WASHINGTON (Reuters) - Lawmakers expressed growing skepticism about the war in Afghanistan on Tuesday as a House panel approved $649 billion in defense spending for the 2012 fiscal year, including $118 billion for wars abroad.
Lawmakers urged President Barack Obama to step up the pace of U.S. troop withdrawals from Afghanistan and endorsed tougher oversight of U.S. spending in Pakistan as the House of Representatives Appropriations Committee debated defense spending for next year.
The panel approved the $649 billion in defense spending bill on a voice vote and forwarded it to the full House for consideration, expected later this month.
The Senate is still working on its version of the bill. The two houses must pass the same bill before sending it to Obama for his signature.
The $649 billion for the Pentagon’s base budget plus overseas operations like the wars in Iraq and Afghanistan was nearly $22 billion less than the spending approved for the current fiscal year, mainly due to falling costs associated with the Iraq war.
But Democratic Representative Norman Dicks warned the cost of the conflict in Afghanistan was becoming unsustainable.
“I am increasingly convinced that the administration has to accelerate the withdrawal of U.S. forces from Afghanistan and at the same time work for a political settlement,” Dicks said.
While endorsing the president on Iraq and Afghanistan, Dicks said it “is not going to be realistic” to continue funding the wars at the current levels in coming years.
“Are we going to educate the American people, are we going to take care of the unemployed, or are we going to continue doing nation-building in Afghanistan?” he asked. “I think that is a choice we are all going to have to consider in the days ahead.”
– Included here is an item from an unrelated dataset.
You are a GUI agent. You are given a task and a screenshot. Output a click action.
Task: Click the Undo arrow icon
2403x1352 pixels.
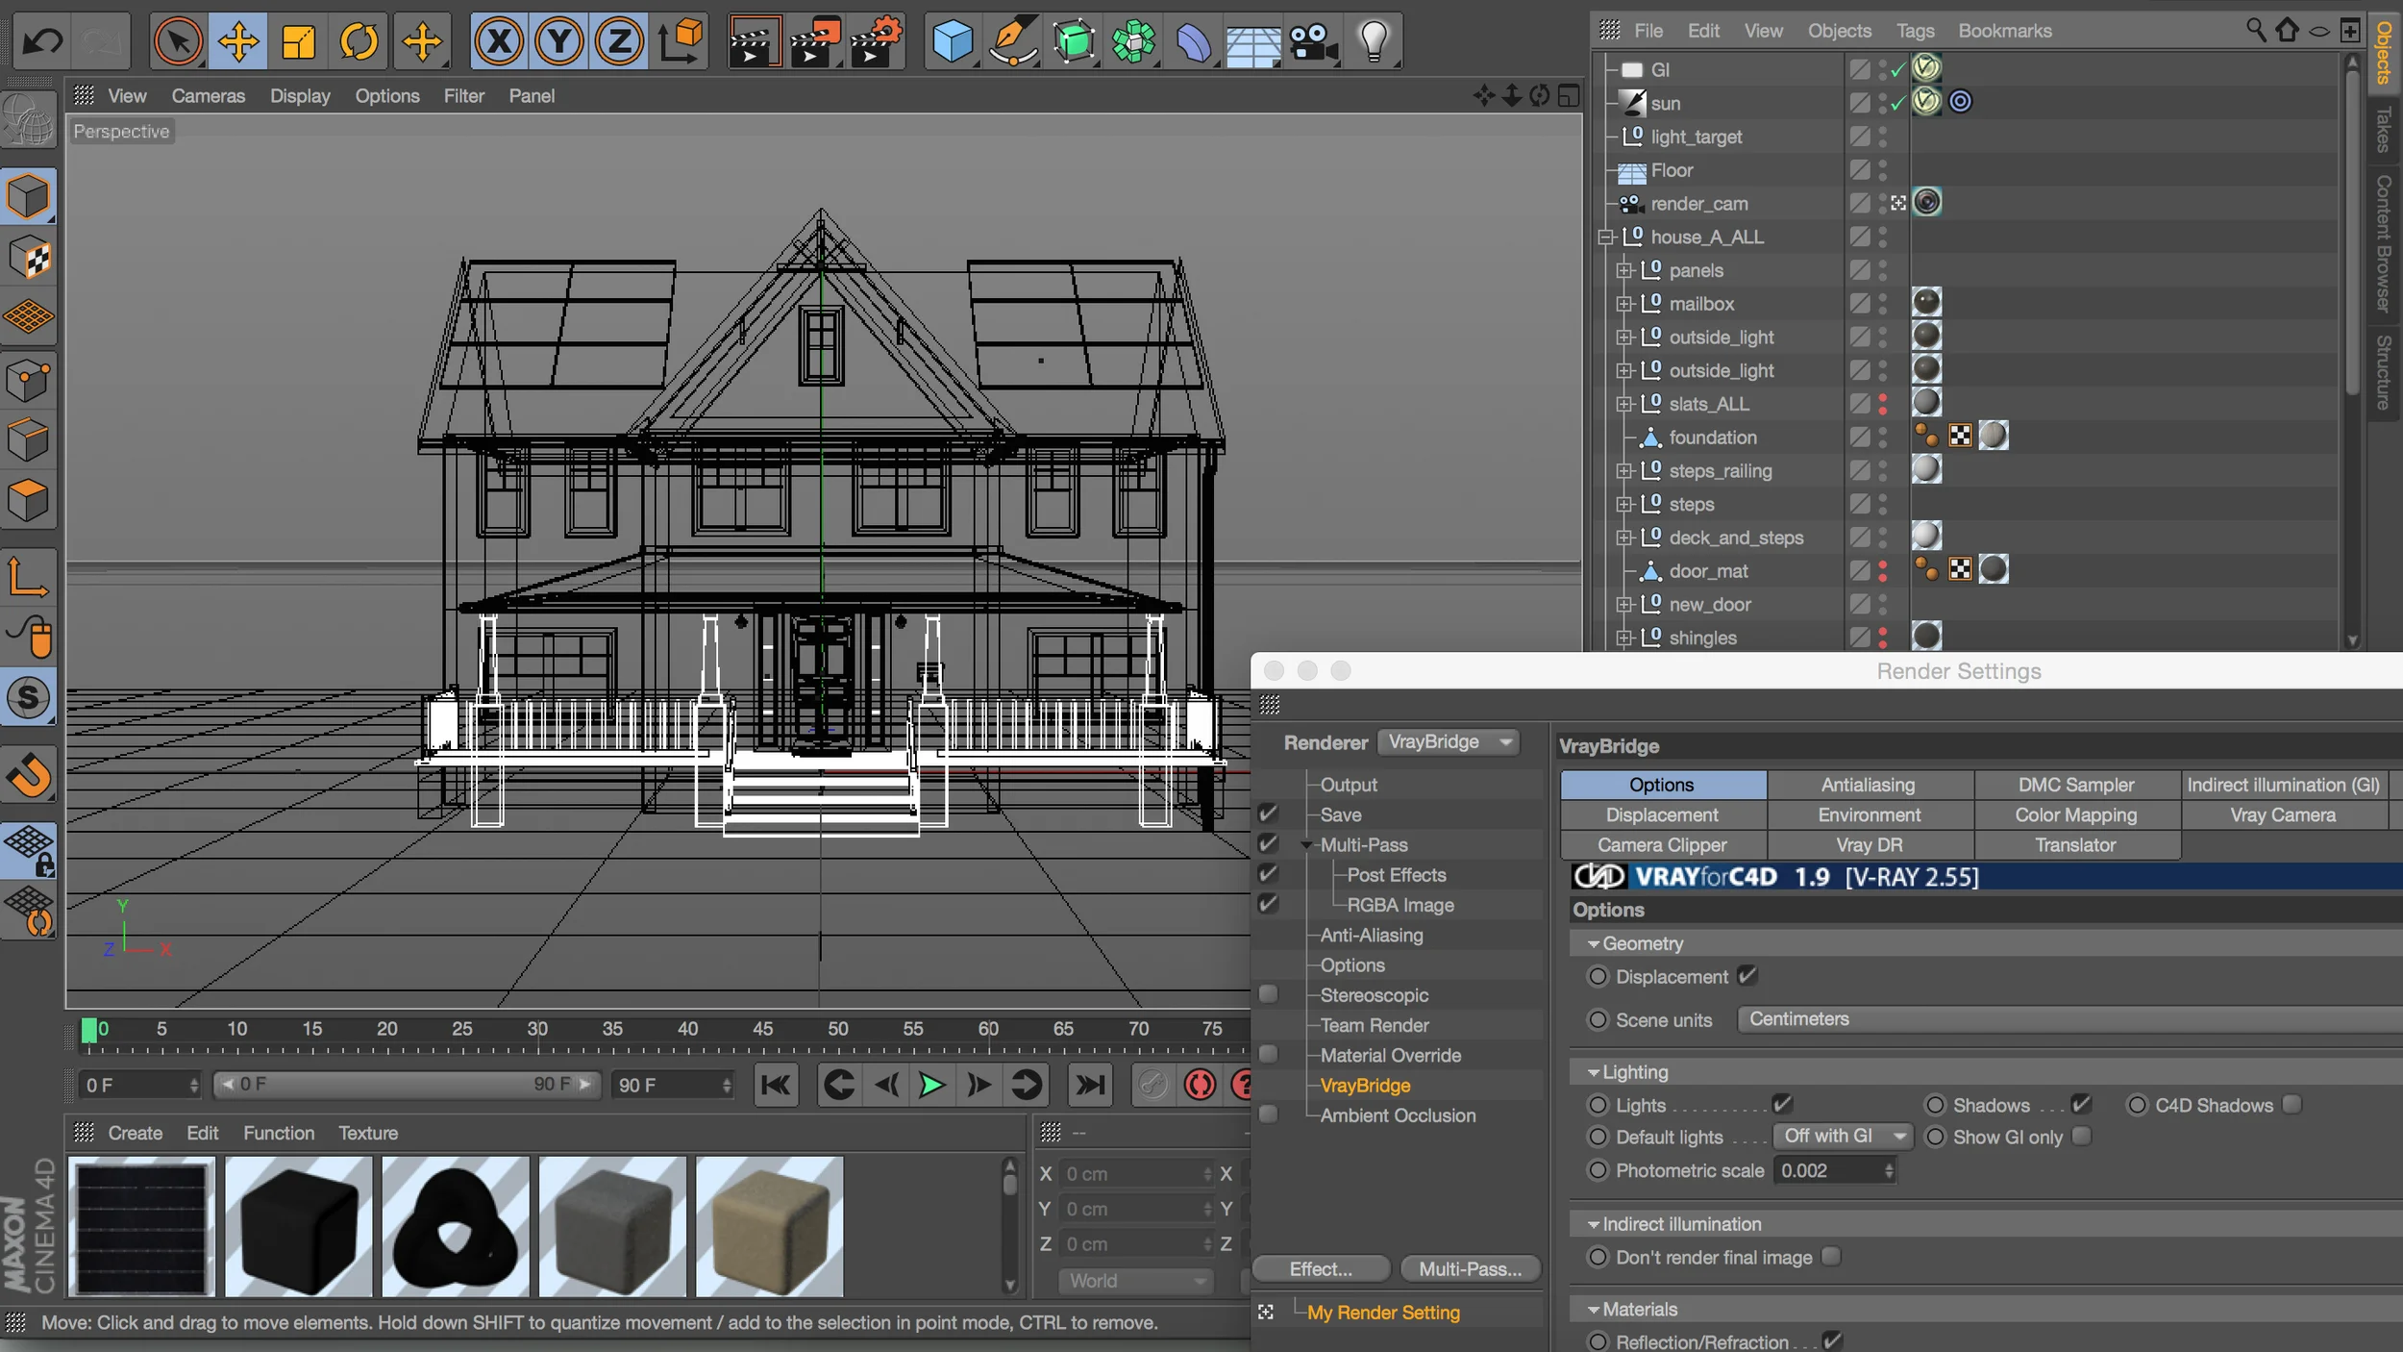pyautogui.click(x=42, y=41)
The panel agreed to a proposal by Representative Jeff Flake to tighten congressional oversight over $1.1 billion in counterinsurgency funds approved for Pakistan. Congress would have 30 days to review administration spending plans before 75 percent of the funds could be released.
The bill approved by the committee cuts $8.9 billion from Obama’s request for 2012 defense spending, mainly by delaying procurement and development costs for some weapons systems to later years.